Endgame
Friday, September 2nd, 2011A while back, I wrote verbosely about a concept that’s better described in one word: Endgame.
Justin Raimondo got me thinking about Endgame again this week when he opened one of his sterling rants with a reference to the final stages of the American empire.
The article he linked with the words “final stages” would seem like a little nothing to most people. The link takes the reader to a news item about the South Korean government buying gold. Only awarefolk would grok why Raimondo considers South Korea’s purchase of gold to be a sign of final stages of anything — a sign that Endgame is already underway.
In my ramble, I speculated that we might never see an “it” moment — a dramatic day when we can say, “Thar she blows!” and know Endgame has begun. Commentator Old Printer said he thought 9-11 was that moment. My gut said no, but I couldn’t articulate why.
I think it’s because big, dramatic events that come from the outside generally serve more as excuses than anything else. World War I didn’t really begin because some mad kid killed an archduke. The U.S. didn’t get into WWII because the Japanese bombed Pearl Harbor. And the fedgov didn’t go on a mad dash into perpetual war and police-state security because angry young men chose a horrific way of declaring their hatred.
Those events just gave rulers public permission to do what they were inclined to do, anyway. If we’re in Endgame now, it’s not because of those 19 murderous hijackers of 10 years ago.

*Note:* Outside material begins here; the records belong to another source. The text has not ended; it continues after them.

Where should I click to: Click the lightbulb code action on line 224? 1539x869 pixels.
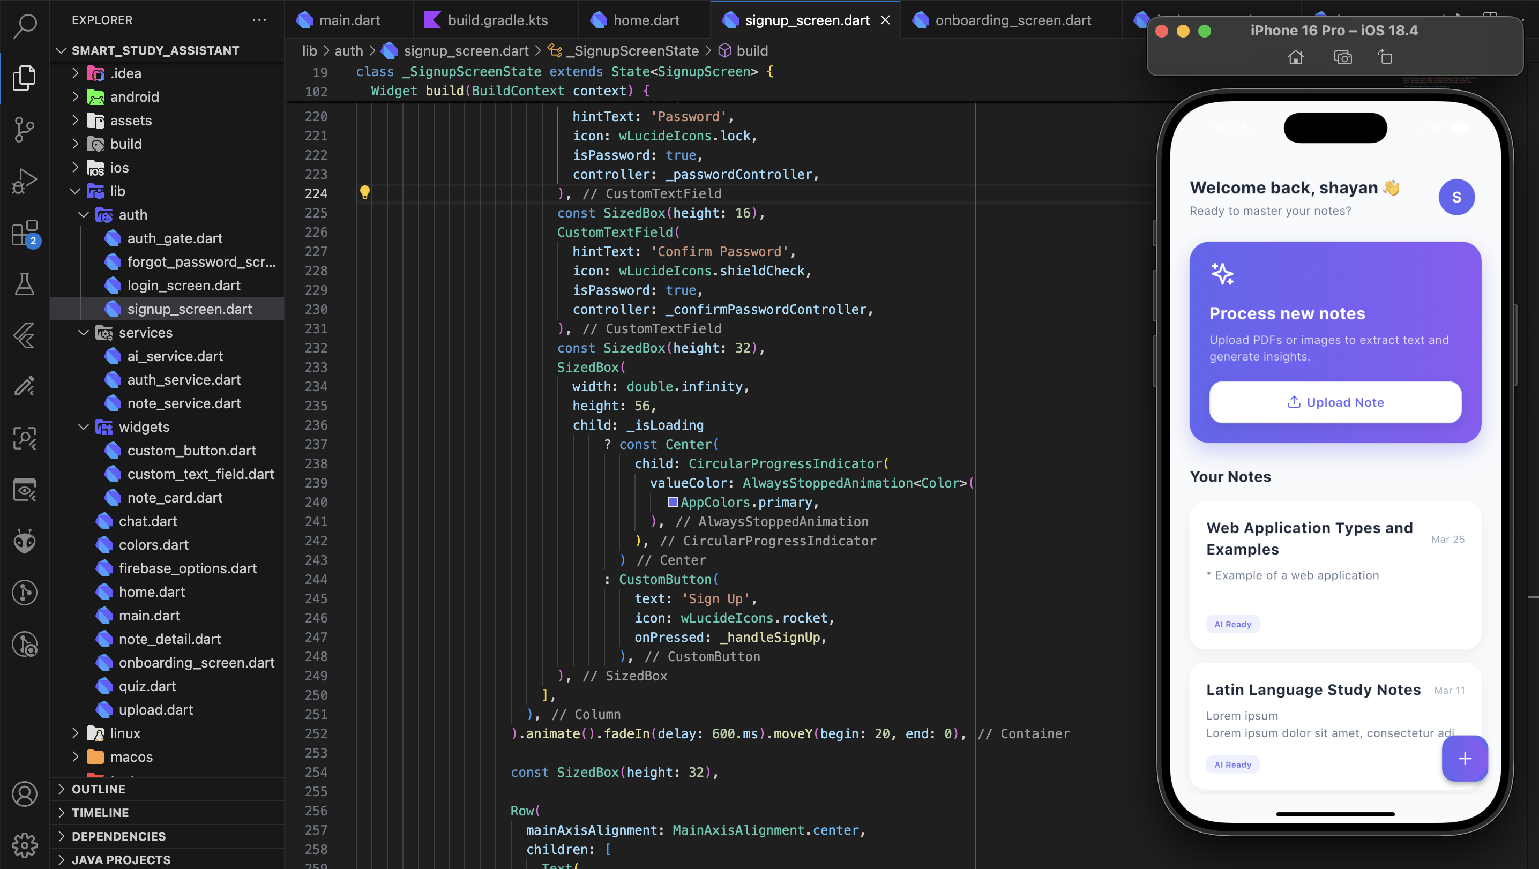[364, 192]
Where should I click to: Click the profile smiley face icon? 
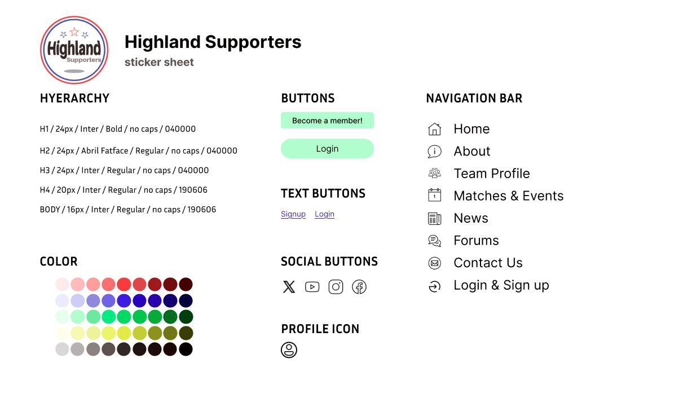point(289,350)
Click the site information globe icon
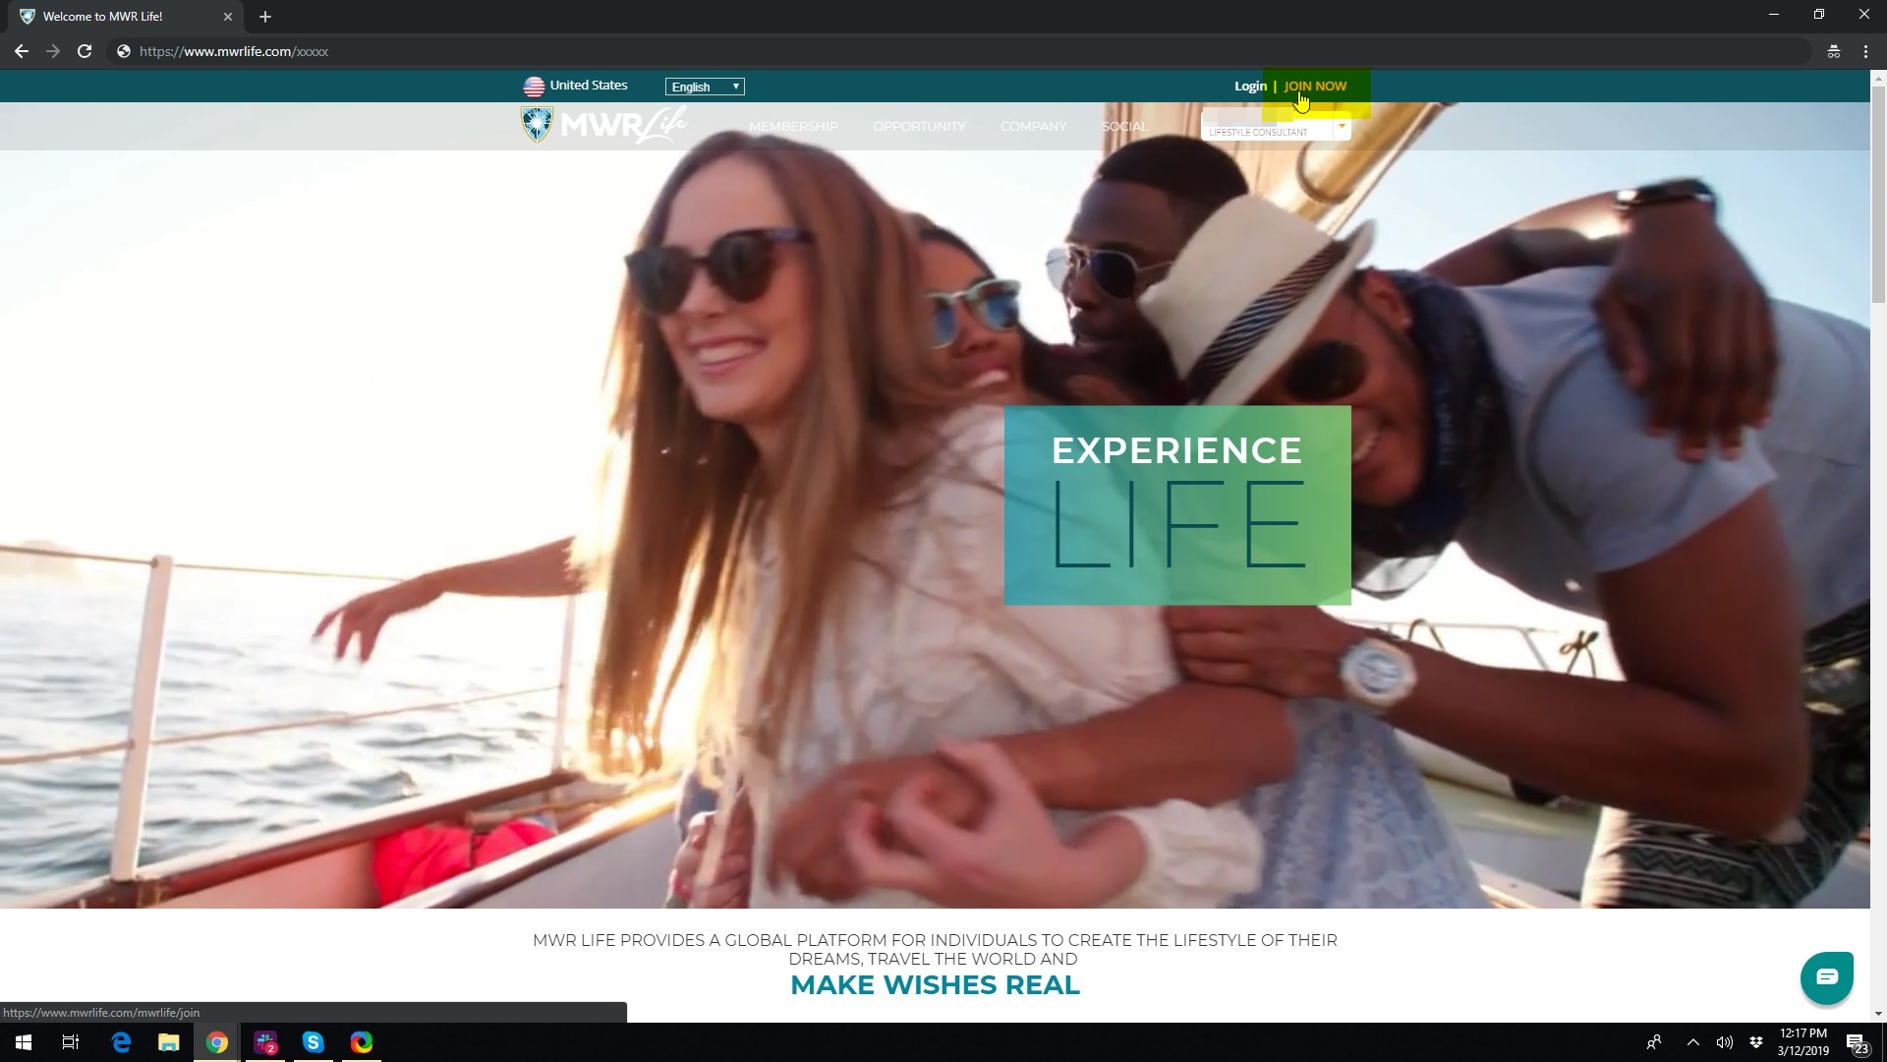This screenshot has height=1062, width=1887. pyautogui.click(x=124, y=51)
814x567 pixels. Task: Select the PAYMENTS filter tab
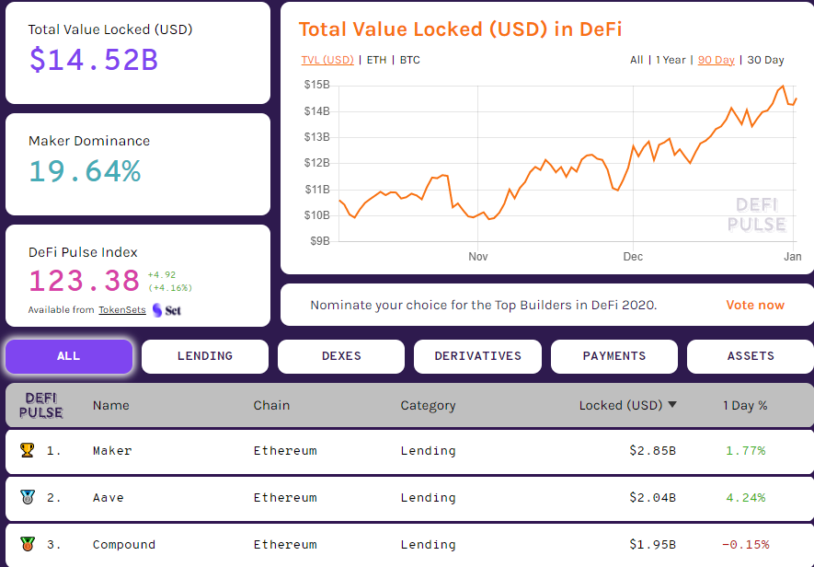pyautogui.click(x=613, y=355)
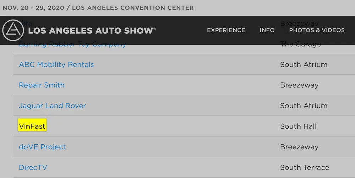Visit the Jaguar Land Rover exhibitor link

[52, 106]

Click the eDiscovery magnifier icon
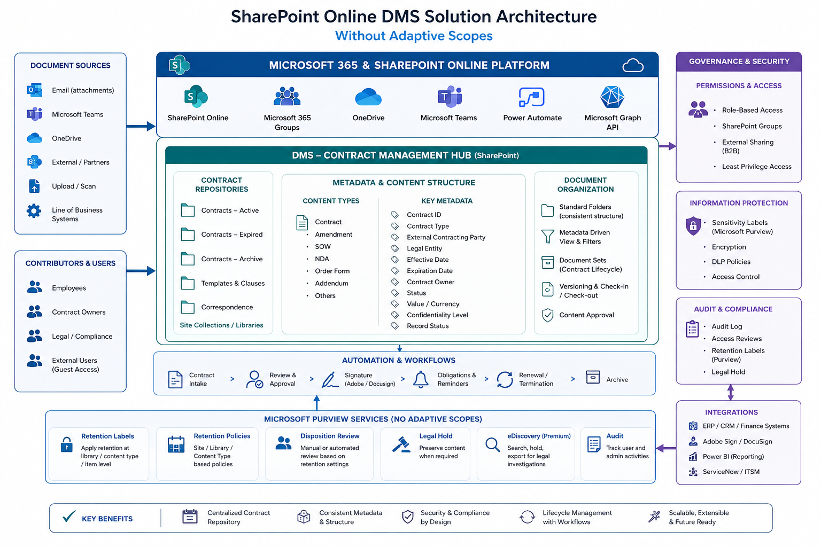[x=492, y=444]
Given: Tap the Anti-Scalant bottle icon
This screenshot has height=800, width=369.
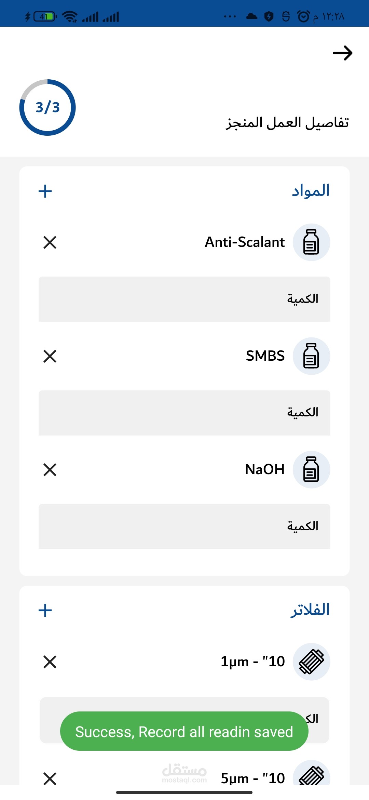Looking at the screenshot, I should [x=311, y=242].
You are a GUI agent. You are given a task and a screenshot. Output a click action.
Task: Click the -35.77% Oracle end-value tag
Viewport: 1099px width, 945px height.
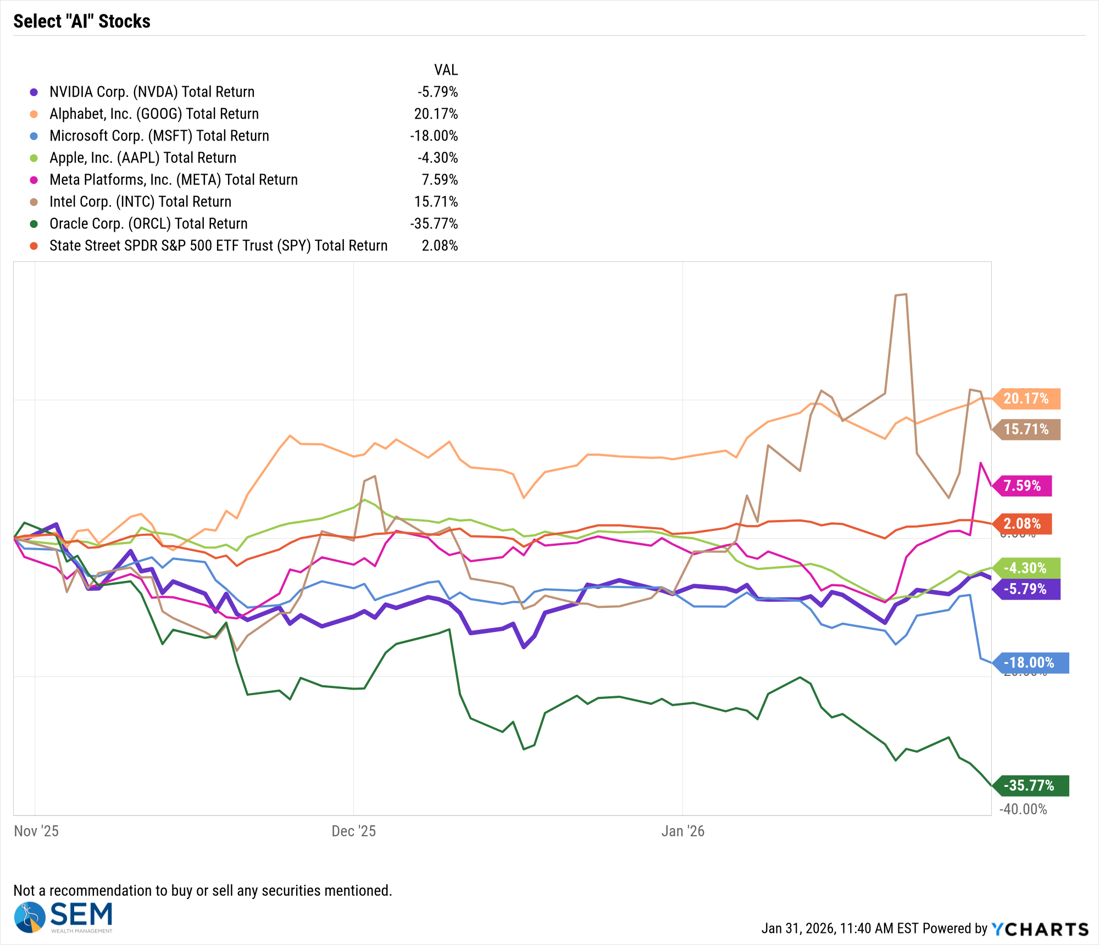click(x=1030, y=786)
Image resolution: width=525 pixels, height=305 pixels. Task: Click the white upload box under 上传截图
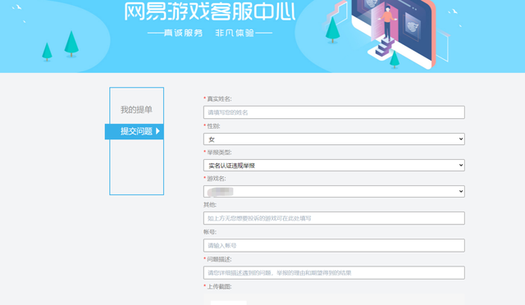(229, 303)
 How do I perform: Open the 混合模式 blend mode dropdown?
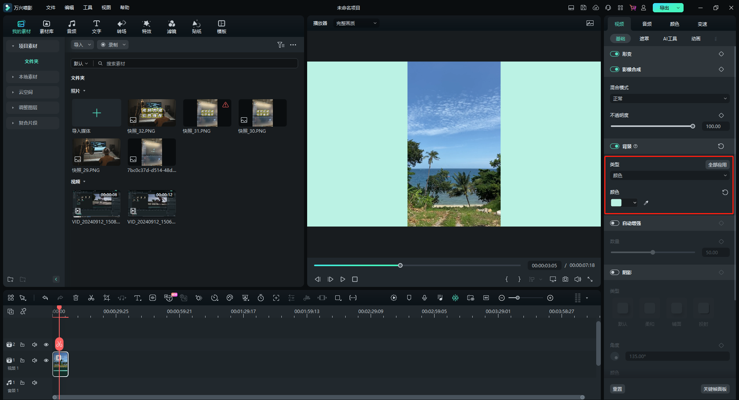(669, 99)
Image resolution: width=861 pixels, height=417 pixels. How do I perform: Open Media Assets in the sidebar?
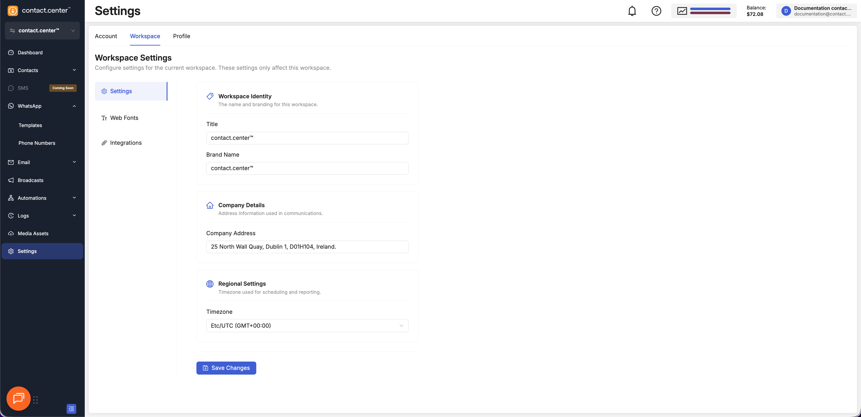click(33, 233)
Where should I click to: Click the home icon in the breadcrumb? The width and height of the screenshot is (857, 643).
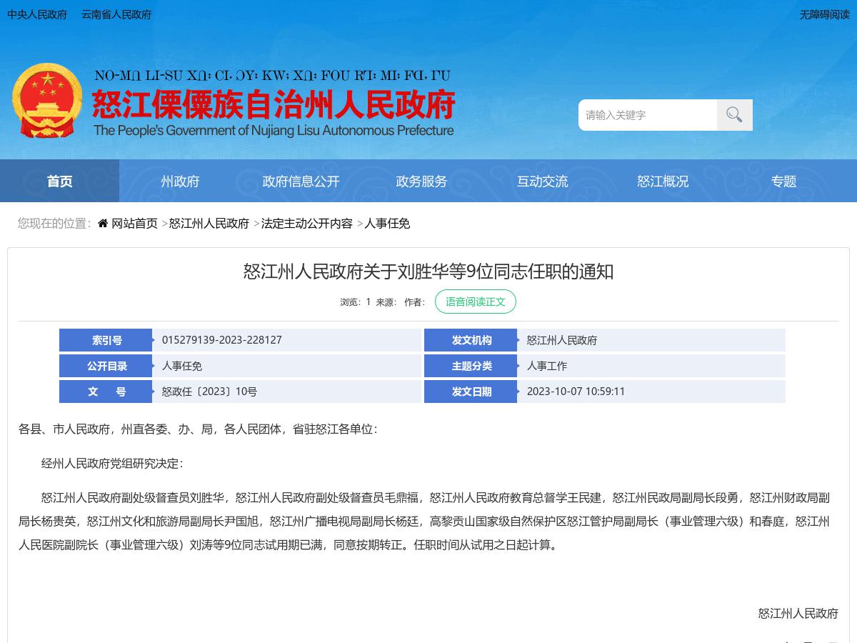[101, 223]
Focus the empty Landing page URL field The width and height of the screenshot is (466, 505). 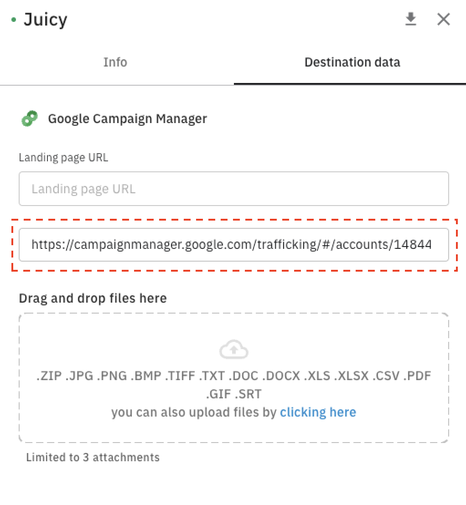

It’s because neocons (just the latest word for war-mad empire builders) were already waiting in the wings with their plans.
Barring some truly monumental catastrophe — eruption of the Yellowstone supervolcano, a full-scale nuclear attack, or a supersized Atlantic tsunami triggered by a landslide on the other side of the world — Endgame doesn’t come from outside, but from the actions of insiders.
Endgame isn’t initiated by opponents, but by the response of the “home team,” so to speak.
If Endgame for the U.S. empire is financial, the trigger event was more likely to have been the August 15, 1971 Nixon Surprise. Something hardly anybody noticed at the time.
If Endgame for the U.S. empire is military … well, the trigger could still have been Nixon’s unpleasant little zinger. Or even the creation of the Federal Reserve, since the combination of both events ultimately allowed the federal government to expand endlessly and without accountability, financing welfare and warfare with funny money and ultimately flaming out from the excess. In which case, Endgame began nearly 100 years ago, again unnoticed.
But that’s unsatisfying. In that sense, Endgame is nothing more than the eternal process of creation and destruction. We are always in it. And always at the beginning of the game, too.
Assuming it’s true, though, that the American empire is in Endgame, what are the specific signs? Not the trigger event(s), which we may never see, or may see only in retrospect. When you look around you every day, what events or attitudes do you see that say “It’s over”?
Or, if you don’t see Endgame underway for empire, what signs do you see that the current fall is more likely to be just another bump in a long road?